Segment Open
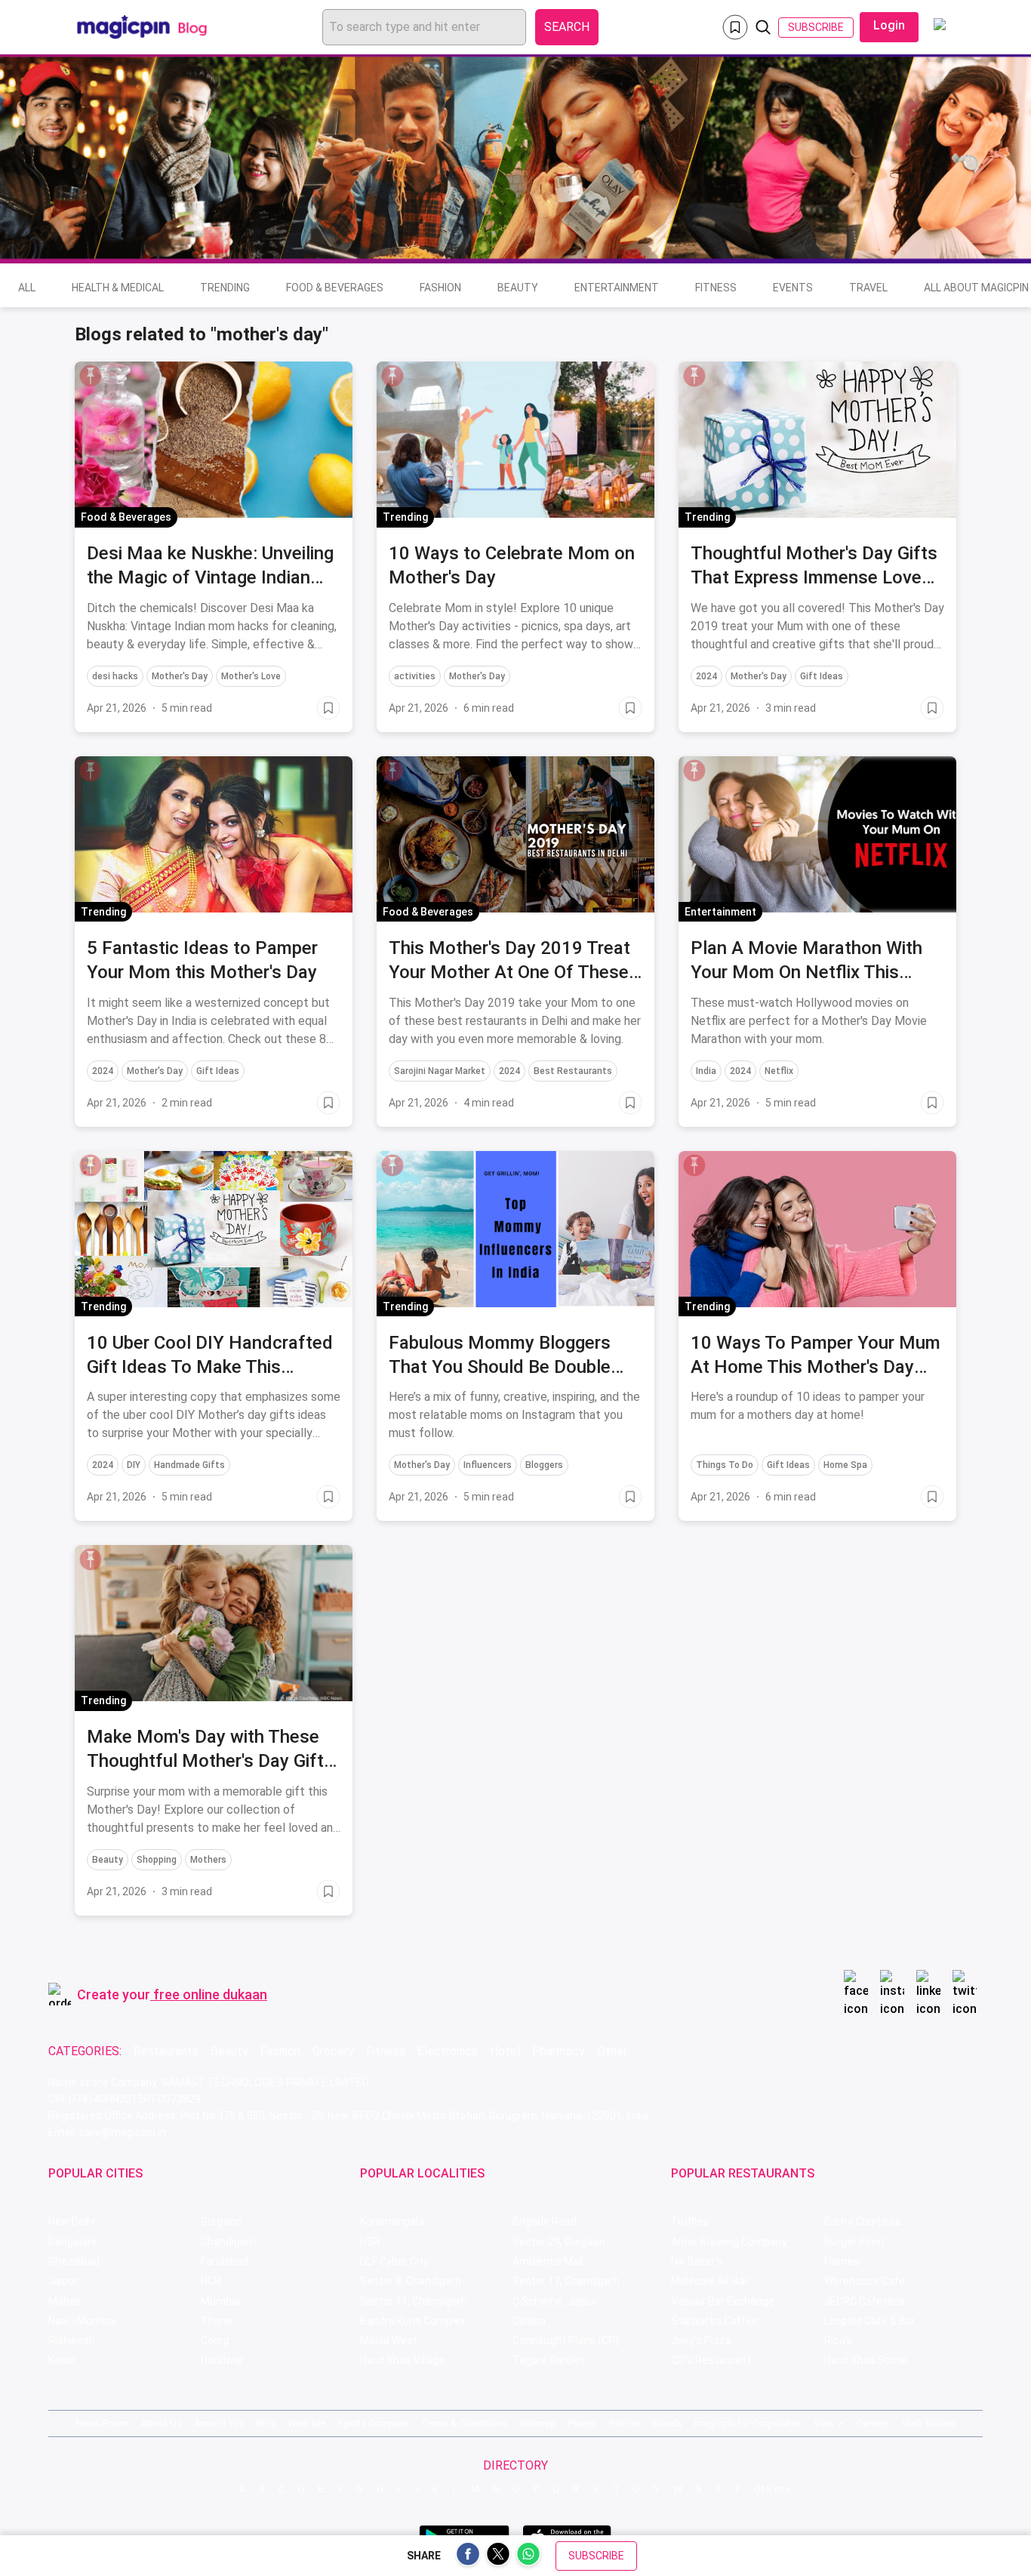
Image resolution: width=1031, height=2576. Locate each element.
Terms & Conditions (463, 2423)
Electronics (447, 2051)
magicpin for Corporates (748, 2423)
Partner (624, 2423)
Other (612, 2051)
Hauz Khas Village (402, 2360)
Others (773, 2488)
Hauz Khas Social (865, 2360)
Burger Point (854, 2242)
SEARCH (566, 27)
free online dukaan (210, 1994)
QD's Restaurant (711, 2360)
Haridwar (222, 2360)
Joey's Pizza (701, 2340)
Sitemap (537, 2423)
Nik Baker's (697, 2261)
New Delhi (71, 2221)
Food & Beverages (334, 288)
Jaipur (63, 2281)
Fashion (440, 288)
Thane (216, 2321)
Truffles (690, 2221)
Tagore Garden (548, 2360)
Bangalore (72, 2242)
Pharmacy (558, 2051)
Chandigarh (228, 2242)
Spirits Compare (372, 2423)
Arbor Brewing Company (729, 2242)
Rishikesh (71, 2340)
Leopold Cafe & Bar (870, 2321)
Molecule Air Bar (710, 2281)
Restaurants (166, 2051)
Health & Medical (118, 288)
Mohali (64, 2301)
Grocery (333, 2051)
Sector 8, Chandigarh (410, 2281)
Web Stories (929, 2423)
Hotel (505, 2051)
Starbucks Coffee (714, 2321)
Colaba (529, 2321)
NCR (211, 2281)
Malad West (388, 2340)
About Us (161, 2423)
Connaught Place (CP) (565, 2340)
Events (793, 288)
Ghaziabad (74, 2261)
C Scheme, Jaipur (554, 2301)
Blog (267, 2423)
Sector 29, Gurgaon (558, 2242)
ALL (26, 288)
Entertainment (616, 288)
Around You (219, 2423)
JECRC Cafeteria (864, 2301)
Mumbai (220, 2301)
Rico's (838, 2340)
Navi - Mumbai (82, 2321)
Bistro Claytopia (862, 2221)
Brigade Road (544, 2221)
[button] (90, 376)
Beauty (517, 288)
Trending (225, 288)
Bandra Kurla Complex (413, 2321)
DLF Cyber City (394, 2261)
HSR (370, 2242)
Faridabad (224, 2261)
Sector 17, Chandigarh (566, 2281)
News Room (102, 2423)
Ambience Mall (547, 2261)
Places (582, 2423)
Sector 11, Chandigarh (413, 2301)
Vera (823, 2423)
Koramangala (392, 2221)
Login (889, 25)
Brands (666, 2423)
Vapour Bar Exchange (722, 2301)
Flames (842, 2261)
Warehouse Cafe (864, 2281)
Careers (873, 2423)
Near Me (307, 2423)
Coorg (215, 2340)
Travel (868, 288)
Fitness (716, 288)
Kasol (61, 2360)
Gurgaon (221, 2221)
Segment Closed
### WORK REQUEST
From the first line of the entries down to the line with "Others (773, 2488)", print each line exactly; omit any picture.

### RESPONSE BOX
Image resolution: width=1031, height=2576. Locate each element.
Terms & Conditions (463, 2423)
Electronics (447, 2051)
magicpin for Corporates (748, 2423)
Partner (624, 2423)
Other (612, 2051)
Hauz Khas Village (402, 2360)
Others (773, 2488)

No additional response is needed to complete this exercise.